Fellow Anthology Auth0r, Olga Godim,  

has a fascinating idea for a joint blog post among our group:

We each ask 5 questions of our main character from our fantasy.

Being a journalist, Olga said she would help with those questions if we had trouble with them.


Funny thing: 

there is a foolhardy reporter in my story.  

She learns that she was not prepared for the answers.


If I were to ask the Caretaker five questions, 

I would not get the first one out before his haunted eyes would breathe winter across my blood.

His eyes murmur of strange sins, longing for more than loneliness but expecting nothing less.

Such eyes halt shallow questions before they are even uttered.


Before Surt broke free from the earth's fiery heart, the Caretaker had spent centuries as an Einherjar --

the bravest of warriors who died in battle and whisked up to Valhalla.
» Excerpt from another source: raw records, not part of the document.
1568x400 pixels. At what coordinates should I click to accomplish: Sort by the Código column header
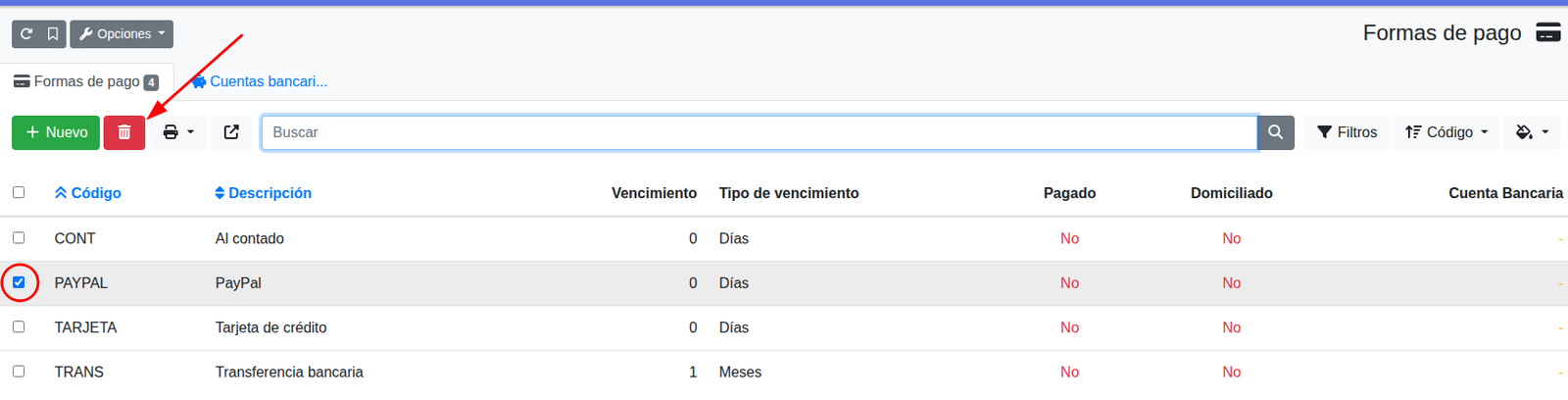88,193
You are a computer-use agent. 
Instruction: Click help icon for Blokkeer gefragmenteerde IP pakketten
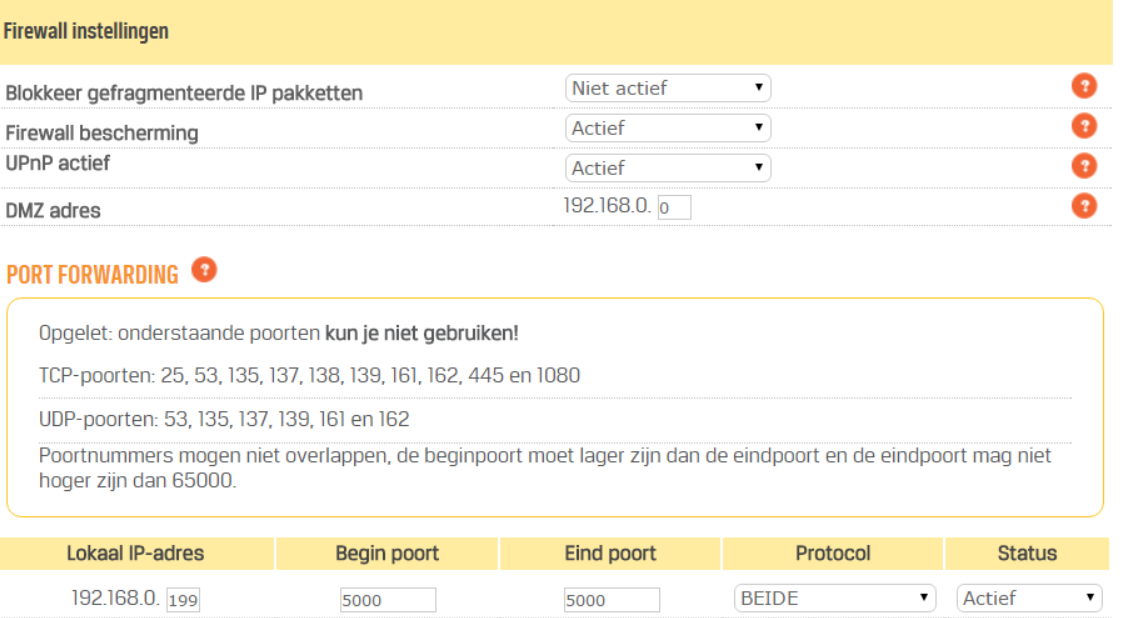[x=1083, y=87]
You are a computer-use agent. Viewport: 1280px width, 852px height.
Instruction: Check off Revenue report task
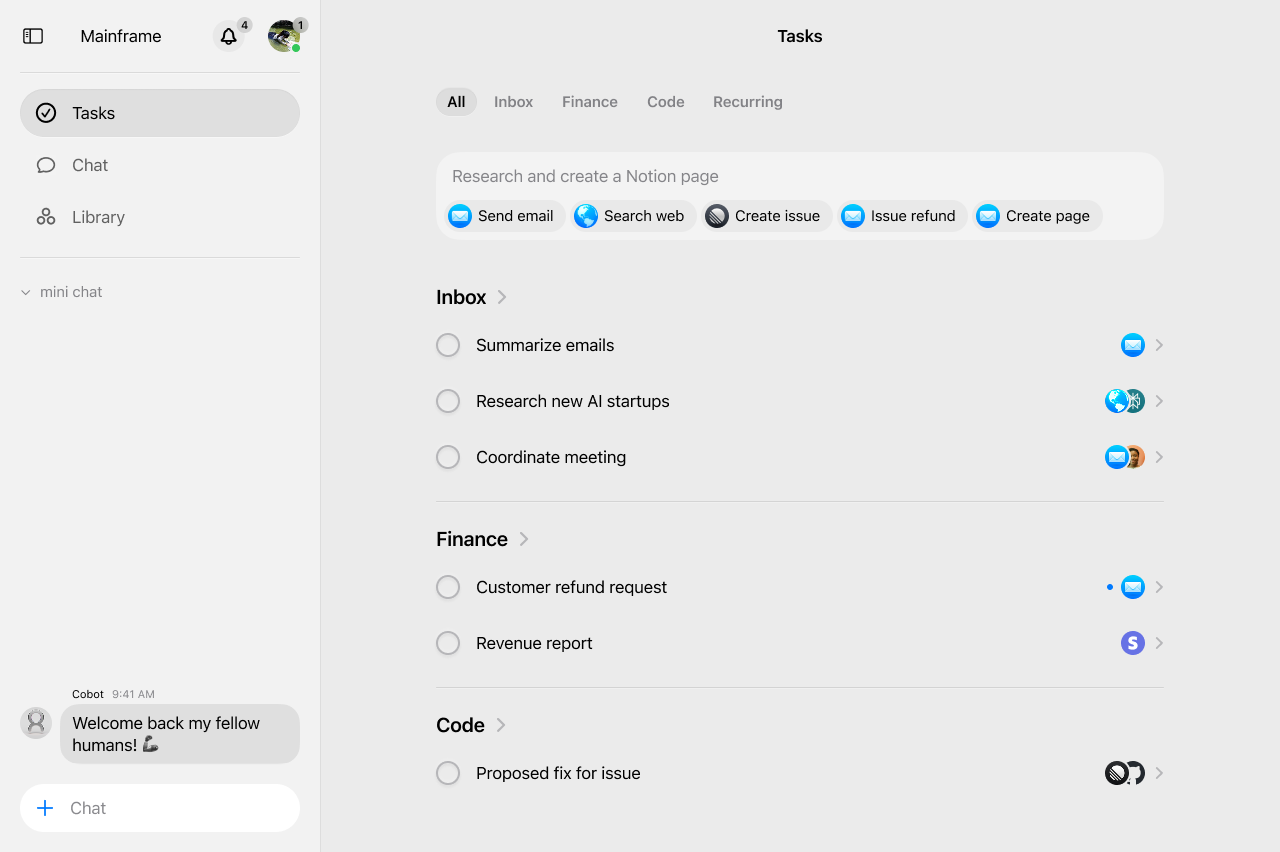[448, 643]
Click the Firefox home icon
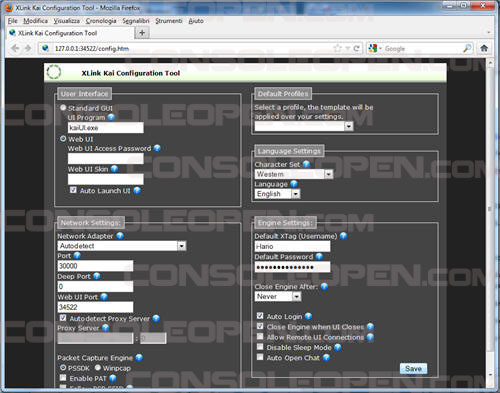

Heimdall returned this most fierce of the Einherjar to both Midgard and Jotunheim 

with the purpose of killing giants, but he was forbidden to talk with the living.


The Einherjar did worse: 

He fell in love with the Valkyrie who had flown him to Valhalla.  

The Valkyrie returned that love.  

They married.  

Wotan exacted a terrible price on them both.  

But to tell more would ruin the story.


Caretaker's tiny friend, Mouse, rides in his safari jacket pocket.

Mouse owes his freedom to Napoleon's soldiers.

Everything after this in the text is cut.